New here so apologies if this has been covered. I've searched high and low for a round nose cutter that has an outside cutting diameter of 5mm, 6mm, 7mm and 8mm. Any shank size. This is for a niche protoype hence the weird metric requirments. Do they exist??! Thanks in advance


----------



## mjadams61 (Dec 24, 2015)

If you are talking about something like this then check for METRIC Ball Nose End Mill. They are for metal but should beable to use for wood or for what ever.

https://www.redlinetools.com/CatSea...LLfT6PRqdqbJCAKV6TXuMPCkm06RitgEaAleNEALw_wcB


----------



## Cherryville Chuck (Sep 28, 2010)

Amanda has some. Onsrud May also but the shafts are likely the same diameter on most of theirs.


----------



## reuelt (Dec 29, 2008)

breageside said:


> New here so apologies if this has been covered. I've searched high and low for a round nose cutter that has an outside cutting diameter of 5mm, 6mm, 7mm and 8mm.
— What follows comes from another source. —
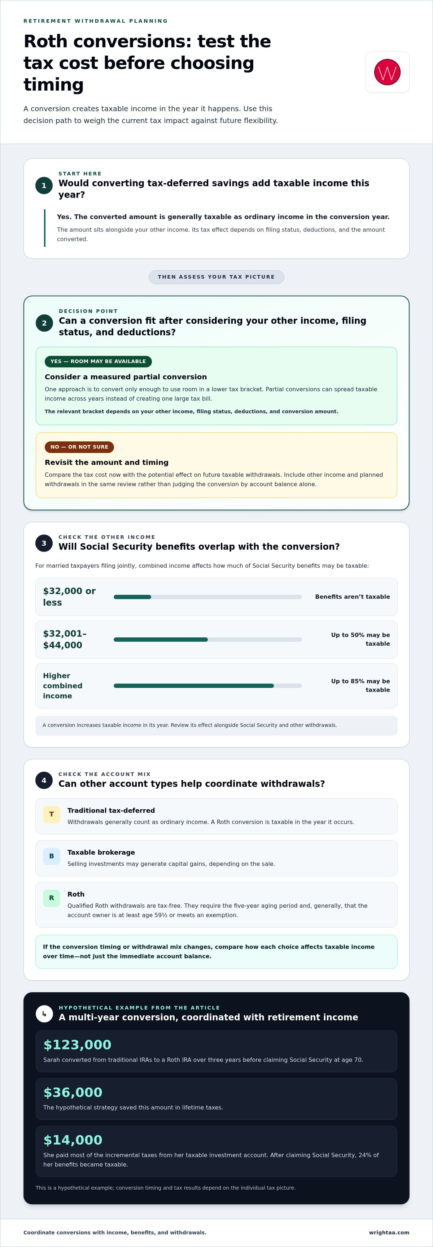
Task: Click the $36,000 lifetime taxes card
Action: tap(216, 1099)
Any shank size. This is for a niche protoype hence the weird metric requirments. Do they exist??! Thanks in advance


a Kit 
https://www.amazon.com/Wokesi-12mmB...&qid=1528153270&sr=1-15&keywords=5mm+end+mill

add 7mm
https://www.amazon.com/Dormer-S5117...pID=31fwMuz97HL&preST=_SX342_QL70_&dpSrc=srch


----------